Pueblo chico, infierno grande

Fecha Publicación: 1/2/2016

Es éste un adagio cuyos oscuros orígenes se remontan a la edad media española. El significado, empero, es bastante claro: una crítica a las sociedades de pueblos pequeños, donde todos sus habitantes se conocen y suelen propiciar grandes escándalos, precisamente de tanto conocerse. 

A los penquistas, que tanto nos gusta considerar a Concepción como la segunda urbe más importante de Chile, nos violenta que nos tachen de "provincianos", ocasión en que sacamos a relucir nuestro currículum y tradición de ciudad universitaria, cultural, industrial, con glorioso pasado militar y político.

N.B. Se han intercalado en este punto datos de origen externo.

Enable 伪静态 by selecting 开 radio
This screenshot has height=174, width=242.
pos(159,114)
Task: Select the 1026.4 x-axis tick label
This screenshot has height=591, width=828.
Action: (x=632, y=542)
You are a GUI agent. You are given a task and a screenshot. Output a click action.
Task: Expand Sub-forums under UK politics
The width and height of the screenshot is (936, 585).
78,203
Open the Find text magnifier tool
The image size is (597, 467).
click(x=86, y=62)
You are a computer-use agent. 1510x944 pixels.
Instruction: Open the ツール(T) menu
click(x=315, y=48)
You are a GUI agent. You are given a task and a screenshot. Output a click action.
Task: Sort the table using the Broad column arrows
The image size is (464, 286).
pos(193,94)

Y es que el odioso término, acuñado por pseudo élites de un trasnochado centralismo capitalino (no muy distinto al que los penquistas aplicamos a los "pueblos del interior"), está trazado desde una perspectiva de alteridad, de mirar por debajo del hombro al que, en uno u otro campo, está lejos de la esfera del poder y de la toma de decisiones. 

Sin embargo, muy en el fondo de nuestro orgullo, debemos reconocer que tenemos bastante de "provincianos", en la acepción más lastimera de la palabra. Si alguna vez ha pronunciado la frase "Concepción es un pañuelo", sabrá a qué nos referimos. El conocer a alguien y descubrir a los dos minutos gran cantidad de personas en común; el reconocer entre los padres del colegio de los hijos a antiguos compañeros de curso, el escuchar el mismo día de dos fuentes distintas la misma "copucha"... Todas, situaciones que resultan fáciles de comprender en un pueblo chico, pero no tanto en una conurbación cercana al millón de habitantes. Sin duda, un tema que merece una tesis académica. Por el momento, convengamos que aún nos queda mucho de infierno grande.